Growing Burden of Climate, Water and Energy On Women and Girls
While climate change affects everyone, it does not affect everyone equally. Vulnerability to climate change is exacerbated by inequity and marginalization linked to gender, ethnicity, low income, and other social and economic factors.
In countries like Bangladesh and India, women residing in rural areas are heavily involved in household tasks, such as collecting water and firewood for cooking, in addition to their roles as caregivers. Consequently, they carry a disproportionate burden of household work, which impacts their daily routine. Furthermore, women are more susceptible to the effects of climate change than men. For example, in 2007 and 2009, two back-to-back cyclones, namely SIDR and Aila, respectively, wreaked havoc on coastal areas of Bangladesh, which is home to 20 million people.
Due to the increased levels of salinity intrusion, many villages had no access to fresh water. As a result, women from these coastal regions spend more than an hour collecting water from distant sources, which takes a toll on their health. Often, schoolgirls also assist their mothers in collecting water, which disrupts their education. In contrast, men and boys tend to avoid strenuous tasks like gathering water for household use.
When it comes to building climate resilience in communities, involving women is crucial. In fact, the UN reports that communities are more successful in resilience and capacity-building strategies when women are part of the planning process.
Additionally, women are usually first responders in community responses to natural disasters, leaders in disaster risk-reduction, and contribute to post recovery by addressing the early recovery needs of their families and strengthening community building. By involving women in community planning and disaster response efforts, we can build stronger, more resilient communities that are better equipped to face the challenges of climate change.
IWD : Is there A Place For Men?
Let’s break this down a bit. When we talk about women’s empowerment, it’s not just about women themselves. Sure, women play a huge role in empowering themselves and other women, but there are other factors at play. Men and society as a whole have a part to play in creating an environment where women can truly thrive.

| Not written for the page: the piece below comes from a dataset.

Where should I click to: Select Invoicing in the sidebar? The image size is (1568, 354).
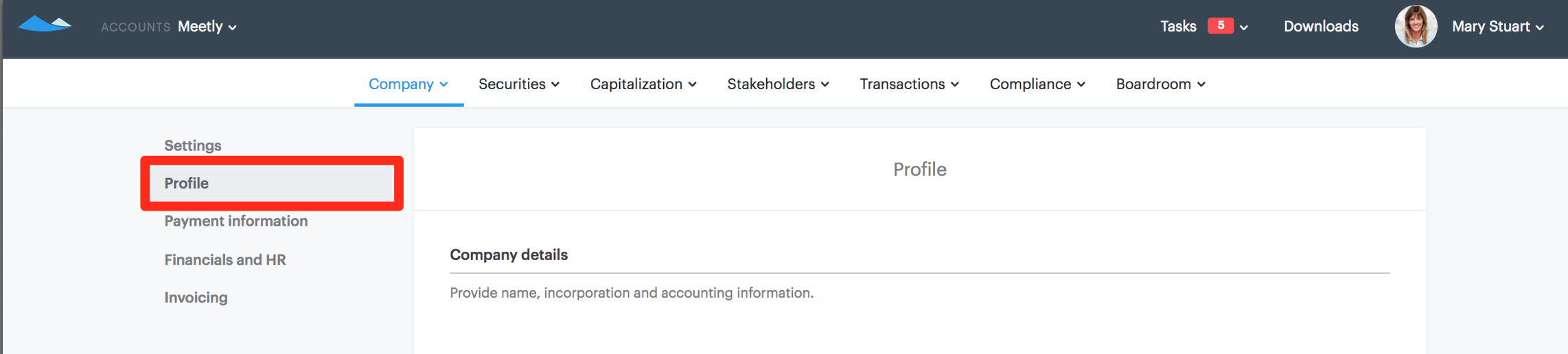(196, 298)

Think about it like an ecosystem. Women are the plants, but they need the right soil, sunlight, and water to grow. Men and society are like the gardeners who provide those essential elements. Without them, the plants won’t flourish.
So, when we talk about women’s empowerment, we need to consider the larger context. We need to look at the ways that men and society as a whole can support women’s growth and success. It’s not just about empowering women in isolation; it’s about creating a world where everyone has an equal opportunity to thrive and take actions to fill the gap.#RealEquity comes from behavior. It comes from the action we take, the choices we make, and the voices we amplify. It also comes from what we call out and what we normalize, or not.